A expressão em seu rosto revelava que ele não havia me contado tudo e que de alguma maneira, apesar de tudo, ele também queria voltar àqueles tempos. Aquilo partiu meu coração.
– John – o chamei tirando-o de seus pensamentos.
– Sim?
– Agora temos um ao outro – falei sorrindo, abracei seu braço e encostei em seu ombro – somos uma família, certo?
– Sim – ele sorriu gentilmente – Somos uma família e vamos superar tudo isso juntos.
Adorei aquele sorriso. Aquele sorriso me devolveu um pouco de esperança.
– Acho que não foi tão ruim te falar sobre isso – ele falou baixinho.
– Como assim?
– Alguns aqui conhecem essa história, Vi sempre foi meu melhor amigo e sua família não era muito diferente da minha, mas me sinto melhor agora que pude te contar também.
– Quem diria que o homem assustador das reuniões possa guardar tantos sentimentos.
– Você é uma pestinha – ele riu, se inclinou para frente e depois se virou para olhar para mim. O rosto dele estava próximo ao meu e eu nunca tinha visto tanta gentileza em uma pessoa antes.
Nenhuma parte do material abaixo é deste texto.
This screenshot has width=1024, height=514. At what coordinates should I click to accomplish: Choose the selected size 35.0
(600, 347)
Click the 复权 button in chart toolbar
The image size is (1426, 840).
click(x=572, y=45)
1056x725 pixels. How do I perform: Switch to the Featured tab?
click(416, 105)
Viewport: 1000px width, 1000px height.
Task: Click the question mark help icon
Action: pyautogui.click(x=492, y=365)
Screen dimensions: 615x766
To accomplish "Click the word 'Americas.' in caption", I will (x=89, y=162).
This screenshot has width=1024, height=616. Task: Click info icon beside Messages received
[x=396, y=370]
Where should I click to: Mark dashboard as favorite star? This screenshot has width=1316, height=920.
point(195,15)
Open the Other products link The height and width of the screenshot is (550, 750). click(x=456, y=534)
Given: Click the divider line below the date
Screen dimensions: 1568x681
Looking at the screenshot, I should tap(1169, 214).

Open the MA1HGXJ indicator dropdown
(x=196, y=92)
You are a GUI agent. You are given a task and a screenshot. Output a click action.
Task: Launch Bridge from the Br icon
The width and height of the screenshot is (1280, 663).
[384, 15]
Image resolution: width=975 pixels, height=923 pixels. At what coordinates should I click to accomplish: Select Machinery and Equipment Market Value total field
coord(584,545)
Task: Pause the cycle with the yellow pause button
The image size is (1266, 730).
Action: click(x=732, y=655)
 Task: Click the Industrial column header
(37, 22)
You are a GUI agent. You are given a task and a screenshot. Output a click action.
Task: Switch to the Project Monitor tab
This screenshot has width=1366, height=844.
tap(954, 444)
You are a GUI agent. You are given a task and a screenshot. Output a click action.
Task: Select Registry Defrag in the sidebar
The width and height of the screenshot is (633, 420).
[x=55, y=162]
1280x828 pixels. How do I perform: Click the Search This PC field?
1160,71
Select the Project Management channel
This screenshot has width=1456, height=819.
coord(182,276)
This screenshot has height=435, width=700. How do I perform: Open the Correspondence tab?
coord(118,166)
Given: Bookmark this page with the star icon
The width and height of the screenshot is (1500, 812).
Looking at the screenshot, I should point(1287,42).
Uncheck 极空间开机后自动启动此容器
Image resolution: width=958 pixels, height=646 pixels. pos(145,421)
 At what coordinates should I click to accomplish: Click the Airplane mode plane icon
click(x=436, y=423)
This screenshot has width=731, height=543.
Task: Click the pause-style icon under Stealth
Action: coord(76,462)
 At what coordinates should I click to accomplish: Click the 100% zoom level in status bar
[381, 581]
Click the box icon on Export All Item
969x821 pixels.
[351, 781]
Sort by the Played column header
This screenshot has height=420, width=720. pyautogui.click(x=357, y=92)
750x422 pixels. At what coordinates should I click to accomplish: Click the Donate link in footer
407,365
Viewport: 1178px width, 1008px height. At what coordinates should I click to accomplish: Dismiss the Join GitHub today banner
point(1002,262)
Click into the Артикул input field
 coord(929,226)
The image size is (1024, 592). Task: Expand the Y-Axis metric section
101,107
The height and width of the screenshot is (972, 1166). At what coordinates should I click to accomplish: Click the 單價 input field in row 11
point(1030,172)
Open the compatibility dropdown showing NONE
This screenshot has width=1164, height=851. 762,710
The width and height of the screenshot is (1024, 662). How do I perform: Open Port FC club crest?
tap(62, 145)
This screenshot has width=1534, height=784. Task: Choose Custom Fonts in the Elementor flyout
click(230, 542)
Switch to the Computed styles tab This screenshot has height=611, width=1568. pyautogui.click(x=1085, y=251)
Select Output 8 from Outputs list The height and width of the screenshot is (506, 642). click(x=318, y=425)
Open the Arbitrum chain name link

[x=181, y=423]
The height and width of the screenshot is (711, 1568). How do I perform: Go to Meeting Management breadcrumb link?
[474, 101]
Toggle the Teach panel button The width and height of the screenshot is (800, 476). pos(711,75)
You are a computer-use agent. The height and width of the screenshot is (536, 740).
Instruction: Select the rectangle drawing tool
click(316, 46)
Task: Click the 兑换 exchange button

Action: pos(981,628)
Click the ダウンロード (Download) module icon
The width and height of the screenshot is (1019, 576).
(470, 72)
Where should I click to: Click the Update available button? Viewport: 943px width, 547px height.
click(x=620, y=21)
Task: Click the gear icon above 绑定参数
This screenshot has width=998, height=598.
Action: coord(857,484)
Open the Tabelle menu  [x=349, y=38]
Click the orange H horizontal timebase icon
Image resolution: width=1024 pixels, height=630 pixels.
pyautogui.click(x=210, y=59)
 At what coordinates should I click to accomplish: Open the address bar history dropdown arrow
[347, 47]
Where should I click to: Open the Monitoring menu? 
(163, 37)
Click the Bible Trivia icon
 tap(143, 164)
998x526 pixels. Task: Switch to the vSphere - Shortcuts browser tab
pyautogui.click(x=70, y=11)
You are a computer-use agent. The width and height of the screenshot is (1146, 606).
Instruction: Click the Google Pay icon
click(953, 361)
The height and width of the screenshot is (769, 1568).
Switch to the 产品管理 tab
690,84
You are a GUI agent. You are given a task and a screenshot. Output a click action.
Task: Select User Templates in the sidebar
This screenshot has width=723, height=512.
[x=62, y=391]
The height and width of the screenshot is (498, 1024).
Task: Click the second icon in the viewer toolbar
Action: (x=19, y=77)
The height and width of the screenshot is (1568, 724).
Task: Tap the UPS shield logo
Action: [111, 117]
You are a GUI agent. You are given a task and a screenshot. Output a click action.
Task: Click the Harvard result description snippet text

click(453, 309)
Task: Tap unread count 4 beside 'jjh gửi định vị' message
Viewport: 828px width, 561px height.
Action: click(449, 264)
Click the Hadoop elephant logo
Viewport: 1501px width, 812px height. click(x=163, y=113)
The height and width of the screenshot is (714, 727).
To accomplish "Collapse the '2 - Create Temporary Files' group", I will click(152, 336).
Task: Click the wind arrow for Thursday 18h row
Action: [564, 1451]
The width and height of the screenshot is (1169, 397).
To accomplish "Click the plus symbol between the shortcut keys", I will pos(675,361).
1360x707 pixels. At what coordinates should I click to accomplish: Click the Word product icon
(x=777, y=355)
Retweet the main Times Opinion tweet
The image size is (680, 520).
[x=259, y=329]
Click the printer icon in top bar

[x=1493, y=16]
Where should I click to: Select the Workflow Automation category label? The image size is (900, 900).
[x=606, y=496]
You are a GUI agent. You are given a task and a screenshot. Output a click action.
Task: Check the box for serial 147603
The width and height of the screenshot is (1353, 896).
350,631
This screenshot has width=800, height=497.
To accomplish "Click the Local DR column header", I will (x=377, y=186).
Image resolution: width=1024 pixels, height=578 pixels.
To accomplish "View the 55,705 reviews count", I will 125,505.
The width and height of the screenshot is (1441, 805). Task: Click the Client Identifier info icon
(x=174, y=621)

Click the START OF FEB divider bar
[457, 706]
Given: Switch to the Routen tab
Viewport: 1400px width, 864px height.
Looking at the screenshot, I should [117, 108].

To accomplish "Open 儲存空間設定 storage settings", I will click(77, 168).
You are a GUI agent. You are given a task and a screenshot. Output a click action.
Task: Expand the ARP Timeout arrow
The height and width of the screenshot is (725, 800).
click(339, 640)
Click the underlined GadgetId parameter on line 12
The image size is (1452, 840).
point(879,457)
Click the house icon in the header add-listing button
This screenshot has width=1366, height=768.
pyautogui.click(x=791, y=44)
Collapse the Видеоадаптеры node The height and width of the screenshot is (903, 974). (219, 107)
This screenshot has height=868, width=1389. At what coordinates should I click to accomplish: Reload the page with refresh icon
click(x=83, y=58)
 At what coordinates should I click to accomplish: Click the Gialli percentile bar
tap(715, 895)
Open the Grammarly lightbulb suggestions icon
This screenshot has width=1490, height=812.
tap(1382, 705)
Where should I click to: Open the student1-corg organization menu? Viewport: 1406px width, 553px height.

– O que você deseja fazer daqui para frente, Eva? – ele perguntou sem desviar o olhar.
– Comer um lanche nada saudável como um hamburgão... ou uma pizza.
– Boa ideia. Então... vamos fazer isso juntos quando conseguirmos melhorar nossa situação.
– Juntos?
– Sim, juntos. Somos uma família, não somos? – John sorriu contente. Ele estava sendo iluminado de uma maneira que parecia que a própria lua tivesse se aproximado para contemplar sua beleza – Vamos voltar, precisamos descansar.
Nos levantamos e tiramos a poeira da roupa. Eu me sentia leve e apesar de andarmos bem lentos, o caminho de volta pareceu extremamente curto.
OBSERVAÇÕES:
* Alexandre Yersin School (onde Eva e Lúcio estudaram) é uma escola fictícia criada por mim.
* O Instituto Le Rosey (onde John estudou), estabelecido em 1880, é o mais antigo internato particular da Suíça. Essa instituição foi criada para educar jovens promissores, localizada em Rolle no Cantão de Vaud, é uma das instituições educacionais mais exclusivas do mundo.
* Eton College (onde Liam estudou) comumente conhecido apenas como Eton e fundado sob o nome de King's College of Our Lady of Eton beside Windsor é uma escola interna para rapazes, fundada em 1440 por Henrique VI da Inglaterra. Educa mais de 1.300 alunos, com idades entre 13 e 18 anos. Inicialmente era uma escola somente para a elite britânica e hoje em dia é uma das escolas mais caras do mundo.
* Instituto de Tecnologia de Massachusetts (onde John cursou o ensino superior) é uma universidade privada de pesquisa localizada em Cambridge, Massachusetts, Estados Unidos. Uma das universidades mais conceituadas do mundo.